His mother, Annette Brandy, was a standout basketball player at Roberto Clemente Community Academy in Chicago and went on to play at Illinois Central College and University of Missouri–St. Louis before a semi-professional stint. His sister, Ambranette, was a top scorer in the state of Illinois while at Kankakee High School.

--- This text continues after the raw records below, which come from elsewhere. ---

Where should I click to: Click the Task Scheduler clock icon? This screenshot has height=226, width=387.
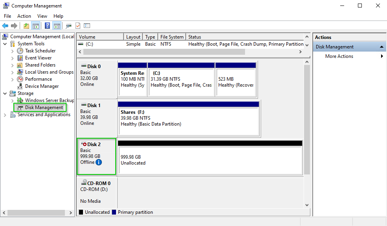point(20,51)
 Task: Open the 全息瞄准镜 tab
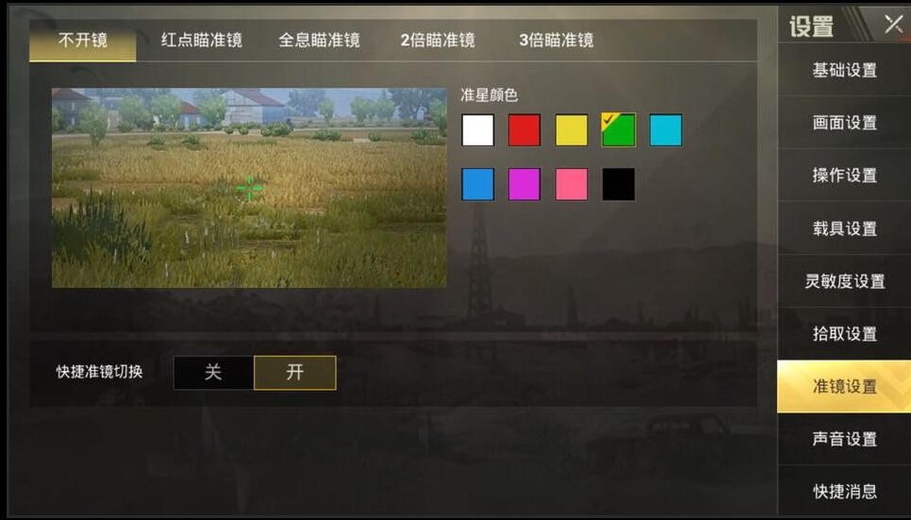[319, 41]
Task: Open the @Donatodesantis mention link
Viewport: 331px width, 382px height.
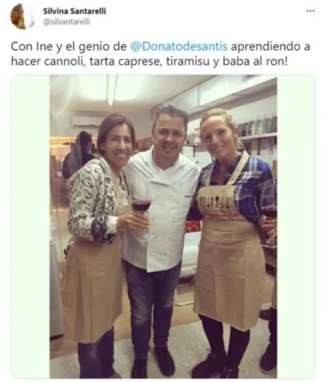Action: (x=179, y=46)
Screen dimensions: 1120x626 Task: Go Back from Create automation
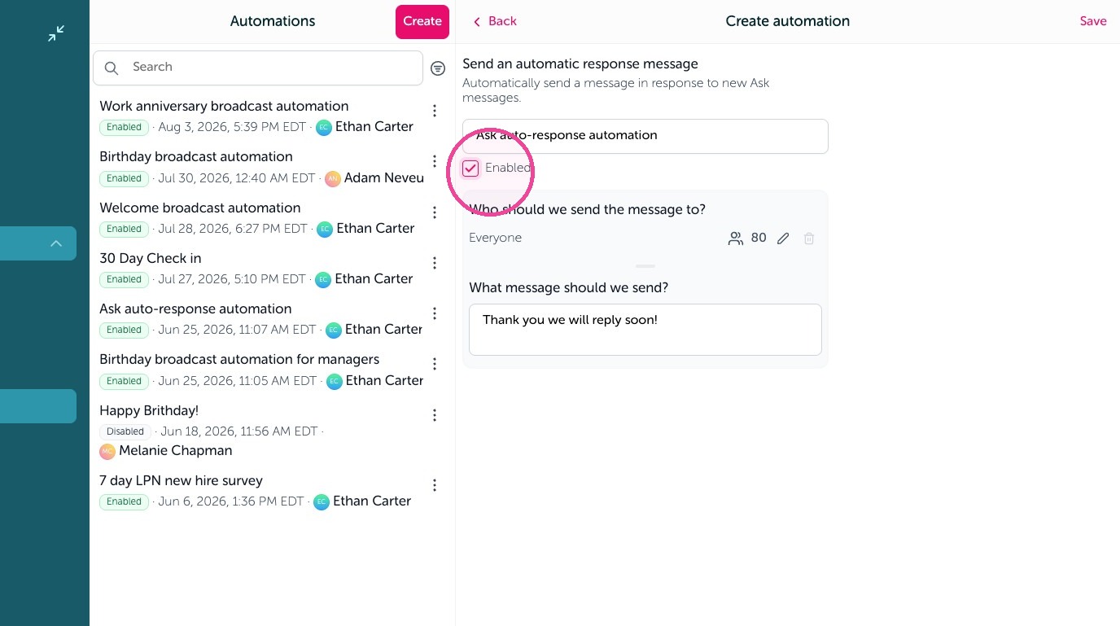coord(495,22)
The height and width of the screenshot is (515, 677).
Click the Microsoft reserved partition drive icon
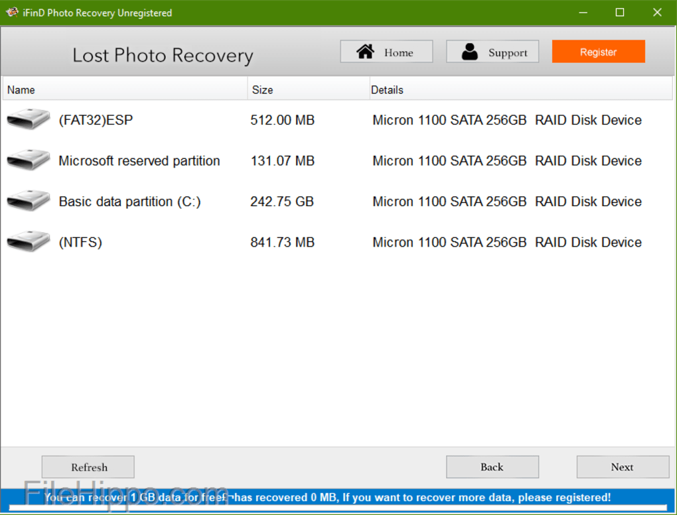29,160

She also played at Moberly Area Community College, Grand Canyon and Detroit Mercy.

==National team career==
In August 2023, Storr represented the Bahamas national team in an exhibition against the Kansas Jayhawks. He also played with the national team in exhibition games in 2024, before leaving prior to Olympic qualifying games.